─── Source data ───

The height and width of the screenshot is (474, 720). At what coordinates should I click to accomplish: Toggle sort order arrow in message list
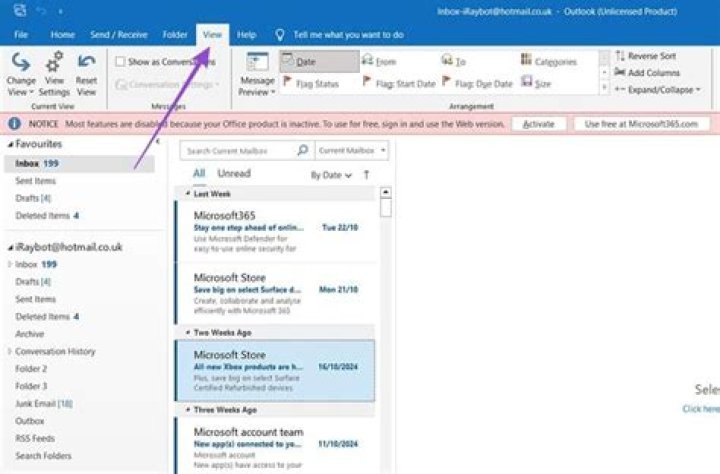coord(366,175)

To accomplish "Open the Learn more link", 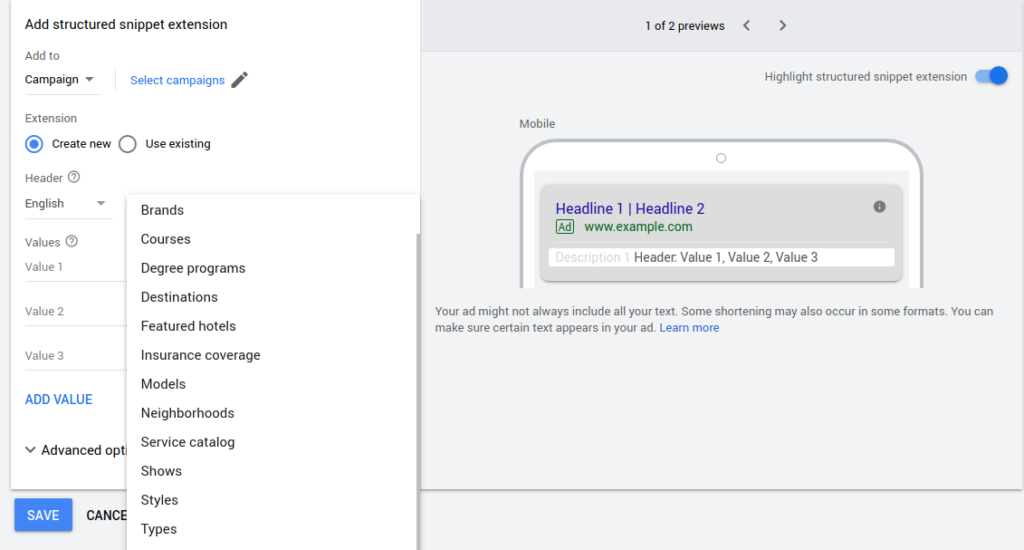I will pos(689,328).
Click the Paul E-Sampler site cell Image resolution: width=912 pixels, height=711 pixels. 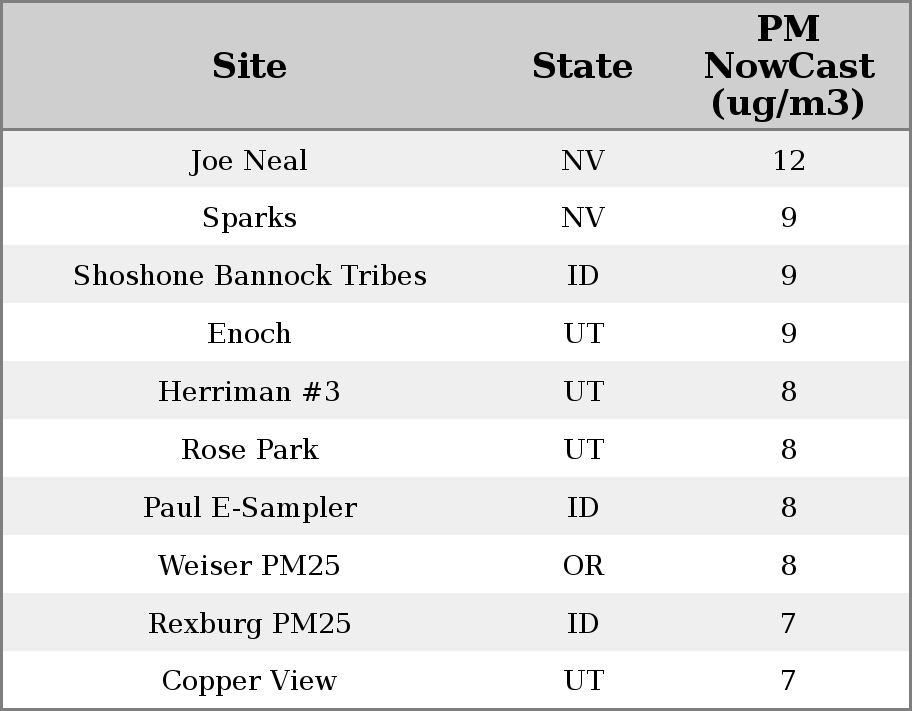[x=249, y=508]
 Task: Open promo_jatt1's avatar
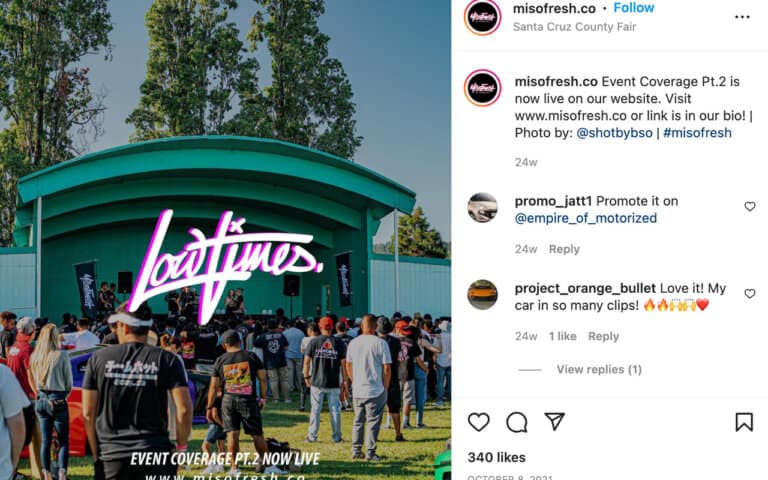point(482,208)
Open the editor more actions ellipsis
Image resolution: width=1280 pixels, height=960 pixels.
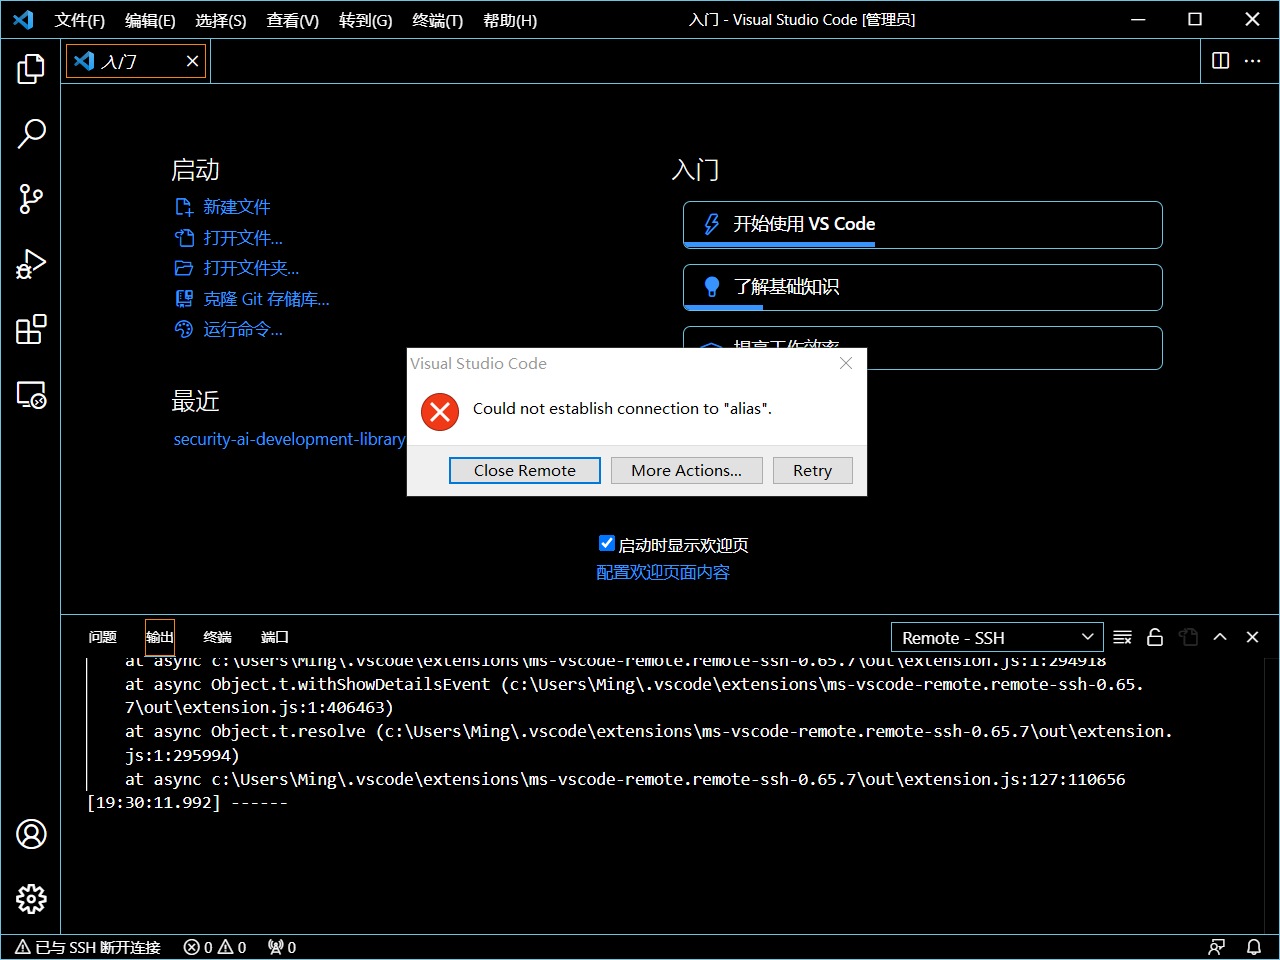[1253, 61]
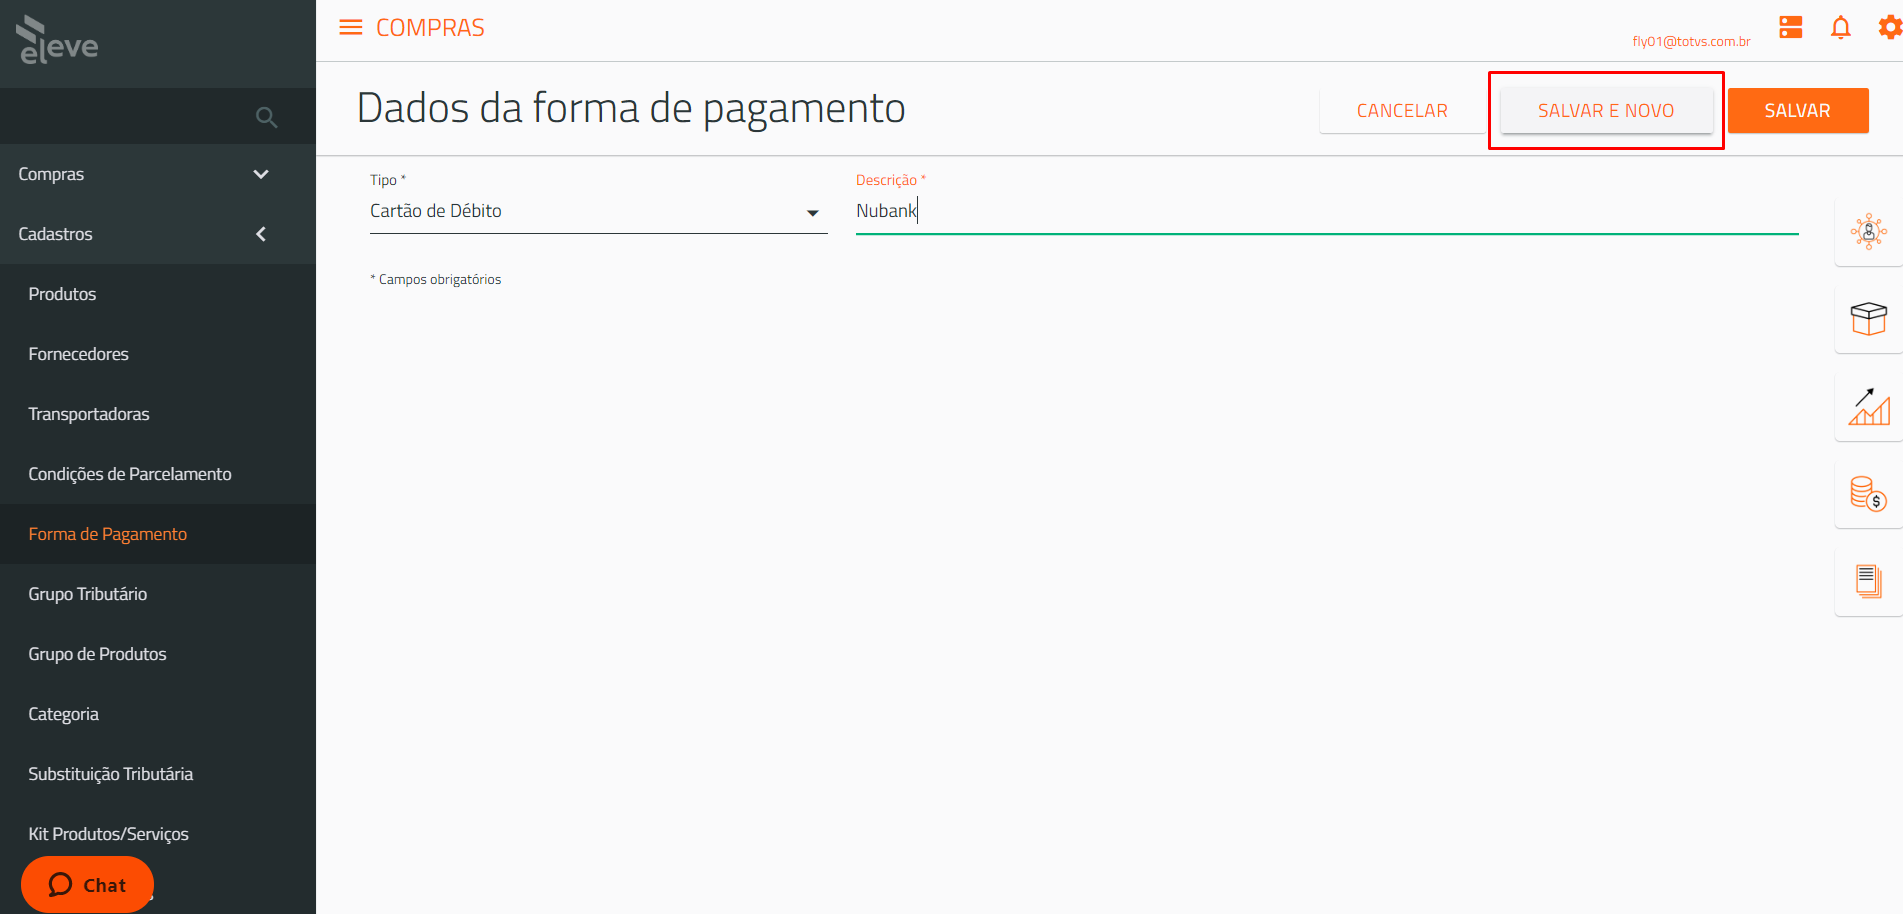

───

About this task: Extract the run of lines beginning with the line that holds "Task: Open promo_jatt1's avatar" and ending at the last line of the data, inclusive. Exclude any pictures from the copy.

The completed task:
 Task: Open promo_jatt1's avatar
point(482,208)
Open the editor more actions ellipsis
Image resolution: width=1280 pixels, height=960 pixels.
[1253, 61]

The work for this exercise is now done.